Interest expense increased $5.5 million, or 5.0 percent, to $115.4 million for the nine months ended September 30, 2018 compared to $109.9 million for the same period in 2017. The increase was due to a reduction in interest capitalized during construction of $2.8 million (primarily due to the cessation of capitalizing development costs for the expansion of the Holcomb Generating Station which is accounted for as a regulatory asset) and higher interest rates on variable rate debt.

 

Financial condition as of September 30, 2018 compared to December 31, 2017

Assets

Construction work in progress increased $16.4 million, or 9.3 percent, to $192.0 million as of September 30, 2018 compared to $175.6 million as of December 31, 2017.  The increase was due to capital expenditures of $98.7 million partially offset by the transfers to electric plant in service for completed projects of $82.3 million. The largest capital expenditures in construction work in progress include a Laramie River Station environmental upgrade project for environmental compliance related to the Regional Haze Rule and various transmission improvements and system upgrades.

 

Other plant consists of mine assets and non-utility assets (which consist of piping and equipment specifically related to providing steam and water from the Escalante Generating Station to a third party for the use in the production of paper). Other plant increased $77.5 million, or 27.3 percent, to $361.0 million as of September 30, 2018 compared to $283.5 million as of December 31, 2017. The increase was primarily due to capital expenditures for the development of the Collom mining pit at the Colowyo Mine.

 

Deposits and advances increased $10.1 million, or 36.3 percent, to $38.0 million as of September 30, 2018 compared to $27.9 million as of December 31, 2017. The increase was primarily due to prepayments of annual insurance, memberships and licenses.
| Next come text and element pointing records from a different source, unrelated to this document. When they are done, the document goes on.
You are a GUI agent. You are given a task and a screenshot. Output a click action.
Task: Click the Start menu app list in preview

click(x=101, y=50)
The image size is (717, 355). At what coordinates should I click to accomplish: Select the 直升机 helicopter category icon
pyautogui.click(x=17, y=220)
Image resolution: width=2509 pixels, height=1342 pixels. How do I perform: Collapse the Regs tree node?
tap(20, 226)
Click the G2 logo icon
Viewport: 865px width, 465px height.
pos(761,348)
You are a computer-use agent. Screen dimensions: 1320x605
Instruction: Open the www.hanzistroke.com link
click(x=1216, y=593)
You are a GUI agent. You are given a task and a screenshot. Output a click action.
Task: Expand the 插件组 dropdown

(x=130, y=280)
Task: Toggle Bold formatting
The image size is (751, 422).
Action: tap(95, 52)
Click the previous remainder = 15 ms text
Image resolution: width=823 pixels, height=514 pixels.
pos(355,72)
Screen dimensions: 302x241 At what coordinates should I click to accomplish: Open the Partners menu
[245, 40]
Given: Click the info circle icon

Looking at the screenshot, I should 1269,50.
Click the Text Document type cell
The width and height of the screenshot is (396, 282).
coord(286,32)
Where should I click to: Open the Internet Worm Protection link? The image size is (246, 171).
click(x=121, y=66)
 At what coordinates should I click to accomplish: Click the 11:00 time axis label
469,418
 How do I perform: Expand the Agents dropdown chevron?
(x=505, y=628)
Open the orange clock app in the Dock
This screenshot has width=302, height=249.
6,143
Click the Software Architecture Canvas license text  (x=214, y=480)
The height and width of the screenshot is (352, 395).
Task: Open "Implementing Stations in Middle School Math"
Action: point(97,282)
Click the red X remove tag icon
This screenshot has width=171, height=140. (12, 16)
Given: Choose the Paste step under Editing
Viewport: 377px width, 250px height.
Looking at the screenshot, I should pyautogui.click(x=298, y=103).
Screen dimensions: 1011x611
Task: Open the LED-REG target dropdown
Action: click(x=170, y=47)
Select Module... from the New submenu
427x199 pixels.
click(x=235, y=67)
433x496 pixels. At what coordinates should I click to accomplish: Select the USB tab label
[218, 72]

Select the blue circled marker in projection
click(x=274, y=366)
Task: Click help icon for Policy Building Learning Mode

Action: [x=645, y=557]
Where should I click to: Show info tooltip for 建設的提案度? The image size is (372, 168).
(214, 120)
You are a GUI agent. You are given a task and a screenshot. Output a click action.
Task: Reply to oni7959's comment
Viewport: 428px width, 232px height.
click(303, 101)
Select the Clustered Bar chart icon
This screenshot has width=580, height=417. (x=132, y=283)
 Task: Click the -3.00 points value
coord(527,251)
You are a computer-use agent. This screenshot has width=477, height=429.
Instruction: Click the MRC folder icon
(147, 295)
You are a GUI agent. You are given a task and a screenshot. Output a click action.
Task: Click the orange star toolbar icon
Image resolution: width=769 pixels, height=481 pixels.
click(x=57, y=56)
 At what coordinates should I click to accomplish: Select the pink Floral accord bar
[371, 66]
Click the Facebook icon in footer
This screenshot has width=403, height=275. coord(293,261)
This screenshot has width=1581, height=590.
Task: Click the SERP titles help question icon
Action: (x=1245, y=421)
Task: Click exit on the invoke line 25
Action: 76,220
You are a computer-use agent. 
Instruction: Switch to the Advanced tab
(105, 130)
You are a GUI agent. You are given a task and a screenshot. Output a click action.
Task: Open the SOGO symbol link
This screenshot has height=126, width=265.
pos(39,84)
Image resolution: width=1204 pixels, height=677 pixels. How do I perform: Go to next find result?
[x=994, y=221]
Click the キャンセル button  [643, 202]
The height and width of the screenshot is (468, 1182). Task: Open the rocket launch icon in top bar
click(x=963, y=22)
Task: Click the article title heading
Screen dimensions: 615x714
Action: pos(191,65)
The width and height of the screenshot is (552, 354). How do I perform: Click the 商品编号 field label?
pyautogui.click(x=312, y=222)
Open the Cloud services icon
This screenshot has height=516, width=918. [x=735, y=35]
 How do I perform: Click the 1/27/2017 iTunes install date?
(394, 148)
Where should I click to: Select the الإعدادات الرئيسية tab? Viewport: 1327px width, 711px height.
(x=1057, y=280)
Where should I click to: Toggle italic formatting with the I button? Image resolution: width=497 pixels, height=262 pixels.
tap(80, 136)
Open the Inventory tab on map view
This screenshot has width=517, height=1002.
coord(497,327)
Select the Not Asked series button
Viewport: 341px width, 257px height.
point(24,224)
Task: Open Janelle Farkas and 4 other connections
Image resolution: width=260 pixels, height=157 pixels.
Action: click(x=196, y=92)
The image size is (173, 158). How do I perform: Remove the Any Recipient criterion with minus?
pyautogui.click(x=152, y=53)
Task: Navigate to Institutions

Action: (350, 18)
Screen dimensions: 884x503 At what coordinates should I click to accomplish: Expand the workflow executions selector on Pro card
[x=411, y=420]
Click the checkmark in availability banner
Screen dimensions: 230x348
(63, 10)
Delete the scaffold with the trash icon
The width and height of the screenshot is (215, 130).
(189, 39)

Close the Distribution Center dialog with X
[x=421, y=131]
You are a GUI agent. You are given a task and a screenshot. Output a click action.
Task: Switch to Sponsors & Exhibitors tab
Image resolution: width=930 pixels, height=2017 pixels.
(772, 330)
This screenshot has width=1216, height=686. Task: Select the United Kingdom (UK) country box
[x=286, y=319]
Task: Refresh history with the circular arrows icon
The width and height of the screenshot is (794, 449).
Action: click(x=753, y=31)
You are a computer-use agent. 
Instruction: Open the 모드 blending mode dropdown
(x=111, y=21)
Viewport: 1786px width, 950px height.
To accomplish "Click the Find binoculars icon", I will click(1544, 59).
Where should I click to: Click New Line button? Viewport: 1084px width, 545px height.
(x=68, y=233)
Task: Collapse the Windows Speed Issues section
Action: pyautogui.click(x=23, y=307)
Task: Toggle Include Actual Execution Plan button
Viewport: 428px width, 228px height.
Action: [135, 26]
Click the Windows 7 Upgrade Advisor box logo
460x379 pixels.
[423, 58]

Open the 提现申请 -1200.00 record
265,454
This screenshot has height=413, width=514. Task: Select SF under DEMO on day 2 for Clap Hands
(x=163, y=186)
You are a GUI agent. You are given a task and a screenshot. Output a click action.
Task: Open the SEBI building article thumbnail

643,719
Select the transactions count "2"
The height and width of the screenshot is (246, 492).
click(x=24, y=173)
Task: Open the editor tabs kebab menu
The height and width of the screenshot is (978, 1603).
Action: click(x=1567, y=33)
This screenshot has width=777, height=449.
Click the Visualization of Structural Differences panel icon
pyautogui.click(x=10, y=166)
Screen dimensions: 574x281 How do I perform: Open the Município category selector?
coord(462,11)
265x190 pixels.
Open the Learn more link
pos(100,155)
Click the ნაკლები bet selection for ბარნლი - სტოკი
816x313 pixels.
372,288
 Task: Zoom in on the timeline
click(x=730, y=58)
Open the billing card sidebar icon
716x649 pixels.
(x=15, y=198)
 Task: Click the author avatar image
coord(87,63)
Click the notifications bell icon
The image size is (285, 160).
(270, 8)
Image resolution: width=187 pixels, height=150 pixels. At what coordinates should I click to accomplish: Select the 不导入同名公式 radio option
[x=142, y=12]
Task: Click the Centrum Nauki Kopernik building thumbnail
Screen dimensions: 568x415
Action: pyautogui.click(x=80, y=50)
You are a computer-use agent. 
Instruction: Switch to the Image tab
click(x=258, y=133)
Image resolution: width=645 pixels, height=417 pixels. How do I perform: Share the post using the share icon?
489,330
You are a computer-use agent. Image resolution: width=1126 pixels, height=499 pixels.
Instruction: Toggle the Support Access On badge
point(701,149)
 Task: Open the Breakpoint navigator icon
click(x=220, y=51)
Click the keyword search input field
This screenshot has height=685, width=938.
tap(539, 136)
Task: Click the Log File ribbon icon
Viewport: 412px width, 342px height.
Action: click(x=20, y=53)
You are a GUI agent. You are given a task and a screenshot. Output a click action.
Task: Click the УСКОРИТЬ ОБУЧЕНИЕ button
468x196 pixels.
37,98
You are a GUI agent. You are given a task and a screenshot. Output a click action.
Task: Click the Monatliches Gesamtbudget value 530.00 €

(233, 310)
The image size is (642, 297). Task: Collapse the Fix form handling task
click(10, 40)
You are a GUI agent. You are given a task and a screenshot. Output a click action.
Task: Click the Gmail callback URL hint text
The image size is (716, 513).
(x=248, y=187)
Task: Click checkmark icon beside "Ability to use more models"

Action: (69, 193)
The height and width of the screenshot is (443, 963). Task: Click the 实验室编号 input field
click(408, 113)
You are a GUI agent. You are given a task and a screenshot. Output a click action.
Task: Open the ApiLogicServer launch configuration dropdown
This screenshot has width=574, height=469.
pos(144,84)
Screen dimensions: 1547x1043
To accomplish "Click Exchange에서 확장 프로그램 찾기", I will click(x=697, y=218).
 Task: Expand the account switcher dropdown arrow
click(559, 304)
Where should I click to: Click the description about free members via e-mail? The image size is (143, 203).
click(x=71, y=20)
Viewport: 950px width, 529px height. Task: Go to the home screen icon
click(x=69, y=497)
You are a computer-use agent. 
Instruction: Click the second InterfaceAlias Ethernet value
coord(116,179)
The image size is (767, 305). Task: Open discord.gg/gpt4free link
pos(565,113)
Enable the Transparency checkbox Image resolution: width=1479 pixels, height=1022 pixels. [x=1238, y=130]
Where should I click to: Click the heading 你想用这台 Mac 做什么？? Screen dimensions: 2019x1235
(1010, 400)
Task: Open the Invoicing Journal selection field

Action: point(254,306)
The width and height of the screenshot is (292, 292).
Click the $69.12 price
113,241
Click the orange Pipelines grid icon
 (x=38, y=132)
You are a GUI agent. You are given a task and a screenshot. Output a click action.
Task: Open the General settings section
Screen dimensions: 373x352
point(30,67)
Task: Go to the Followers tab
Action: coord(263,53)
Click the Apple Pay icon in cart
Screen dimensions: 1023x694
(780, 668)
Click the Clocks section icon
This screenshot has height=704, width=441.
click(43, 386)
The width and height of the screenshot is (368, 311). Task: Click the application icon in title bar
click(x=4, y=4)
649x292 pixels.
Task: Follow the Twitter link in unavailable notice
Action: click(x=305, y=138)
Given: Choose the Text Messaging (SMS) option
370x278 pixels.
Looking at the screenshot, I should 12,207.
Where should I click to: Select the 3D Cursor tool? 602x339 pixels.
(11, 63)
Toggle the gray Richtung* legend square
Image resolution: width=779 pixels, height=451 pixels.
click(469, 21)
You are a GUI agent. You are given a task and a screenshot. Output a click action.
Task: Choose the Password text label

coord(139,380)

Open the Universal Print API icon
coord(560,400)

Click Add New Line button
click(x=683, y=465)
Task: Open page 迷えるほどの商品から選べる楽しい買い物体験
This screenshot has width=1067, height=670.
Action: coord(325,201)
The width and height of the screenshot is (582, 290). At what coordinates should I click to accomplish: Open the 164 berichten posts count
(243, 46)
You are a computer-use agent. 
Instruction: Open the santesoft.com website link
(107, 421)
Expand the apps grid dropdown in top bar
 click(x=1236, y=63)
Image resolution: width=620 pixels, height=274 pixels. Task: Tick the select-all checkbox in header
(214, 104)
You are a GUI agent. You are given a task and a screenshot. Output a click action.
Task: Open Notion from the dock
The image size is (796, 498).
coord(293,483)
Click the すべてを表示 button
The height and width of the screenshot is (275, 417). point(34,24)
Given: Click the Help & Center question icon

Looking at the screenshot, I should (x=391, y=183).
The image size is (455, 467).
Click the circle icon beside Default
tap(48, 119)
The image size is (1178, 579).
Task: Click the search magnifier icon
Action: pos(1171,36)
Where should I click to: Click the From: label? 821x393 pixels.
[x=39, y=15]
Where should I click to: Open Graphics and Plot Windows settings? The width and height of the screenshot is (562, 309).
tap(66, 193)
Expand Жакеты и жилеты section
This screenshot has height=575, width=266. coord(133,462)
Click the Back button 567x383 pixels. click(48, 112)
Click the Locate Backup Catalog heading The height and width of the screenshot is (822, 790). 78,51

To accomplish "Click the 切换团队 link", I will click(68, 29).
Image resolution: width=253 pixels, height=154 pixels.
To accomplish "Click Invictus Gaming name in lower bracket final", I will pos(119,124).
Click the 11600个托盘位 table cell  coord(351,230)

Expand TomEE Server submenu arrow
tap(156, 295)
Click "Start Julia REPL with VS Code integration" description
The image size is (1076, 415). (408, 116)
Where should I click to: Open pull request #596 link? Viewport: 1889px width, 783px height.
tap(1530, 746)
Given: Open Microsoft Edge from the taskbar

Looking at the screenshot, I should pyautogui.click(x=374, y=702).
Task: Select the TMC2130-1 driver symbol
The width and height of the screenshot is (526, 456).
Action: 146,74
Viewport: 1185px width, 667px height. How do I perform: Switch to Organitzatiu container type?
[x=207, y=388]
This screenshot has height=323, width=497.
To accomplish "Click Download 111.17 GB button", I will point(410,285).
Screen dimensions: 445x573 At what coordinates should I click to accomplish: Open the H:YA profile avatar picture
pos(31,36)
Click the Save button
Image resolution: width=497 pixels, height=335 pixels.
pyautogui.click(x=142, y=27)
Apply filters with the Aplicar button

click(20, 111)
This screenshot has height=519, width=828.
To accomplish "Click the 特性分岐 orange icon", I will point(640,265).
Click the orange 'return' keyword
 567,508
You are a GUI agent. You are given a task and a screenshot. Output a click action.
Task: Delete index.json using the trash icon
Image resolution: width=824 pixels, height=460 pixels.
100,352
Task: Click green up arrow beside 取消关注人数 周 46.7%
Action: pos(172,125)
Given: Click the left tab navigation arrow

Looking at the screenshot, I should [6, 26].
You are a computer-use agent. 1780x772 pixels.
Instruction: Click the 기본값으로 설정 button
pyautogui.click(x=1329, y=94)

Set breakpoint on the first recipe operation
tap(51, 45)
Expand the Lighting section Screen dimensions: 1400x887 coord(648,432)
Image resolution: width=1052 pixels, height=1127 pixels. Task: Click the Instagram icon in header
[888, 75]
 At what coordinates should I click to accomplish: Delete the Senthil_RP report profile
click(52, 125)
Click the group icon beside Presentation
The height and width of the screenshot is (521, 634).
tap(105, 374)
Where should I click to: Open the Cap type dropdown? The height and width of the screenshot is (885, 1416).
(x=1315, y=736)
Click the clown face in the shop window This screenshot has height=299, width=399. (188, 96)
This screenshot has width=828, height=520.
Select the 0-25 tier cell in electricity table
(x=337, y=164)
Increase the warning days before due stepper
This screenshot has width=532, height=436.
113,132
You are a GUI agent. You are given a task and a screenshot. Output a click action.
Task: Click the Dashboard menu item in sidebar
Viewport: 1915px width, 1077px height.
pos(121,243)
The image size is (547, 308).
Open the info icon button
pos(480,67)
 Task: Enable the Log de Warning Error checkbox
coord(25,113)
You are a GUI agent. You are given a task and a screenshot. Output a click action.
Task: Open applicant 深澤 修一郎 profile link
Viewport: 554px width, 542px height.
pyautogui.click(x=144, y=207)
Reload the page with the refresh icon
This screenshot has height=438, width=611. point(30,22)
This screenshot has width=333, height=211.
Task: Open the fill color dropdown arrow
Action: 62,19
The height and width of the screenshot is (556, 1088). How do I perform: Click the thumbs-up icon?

These prepayments are being amortized to expense over the term of the related insurance, membership or license period.

 

Coal inventory increased $28.0 million, or 59.8 percent, to $74.8 million as of September 30, 2018 compared to $46.8 million as of December 31, 2017. The increase was primarily due to higher inventory at the Craig Generating Station as a result of an unplanned outage.

 

Equity and Liabilities

Long-term debt decreased $33.7 million to $3.087 billion as of September 30, 2018 compared to $3.120 billion as of December 31, 2017, and current maturities of long-term debt increased $19.6 million, or 25.1 percent, to $97.6 million as of September 30, 2018 compared to $78.0 million as of December 31, 2017. The net decrease of $14.1 million was primarily due to debt payments of $73.9 million (primarily $49.1 million for the First Mortgage Obligations, Series 2009, $13.7 million for the Springerville certificates, and $11.0 million for various CoBank, ACB and National Rural Utilities Cooperative Finance Corporation debt) partially offset by debt proceeds of $60 million from the First Mortgage Obligations, Series 2017A, Tranche 2 which were issued in April 2018.

 

Short-term borrowings consist of our commercial paper program that provides an additional financing source for our short-term liquidity needs. Short-term borrowings increased $61.5 million, or 42.5 percent, to $206.2 million as of September 30, 2018 compared to $144.7 million as of December 31, 2017. The increase was due to additional commercial paper issued between January 1, 2018 and September 30, 2018 to fund capital expenditures and working capital requirements.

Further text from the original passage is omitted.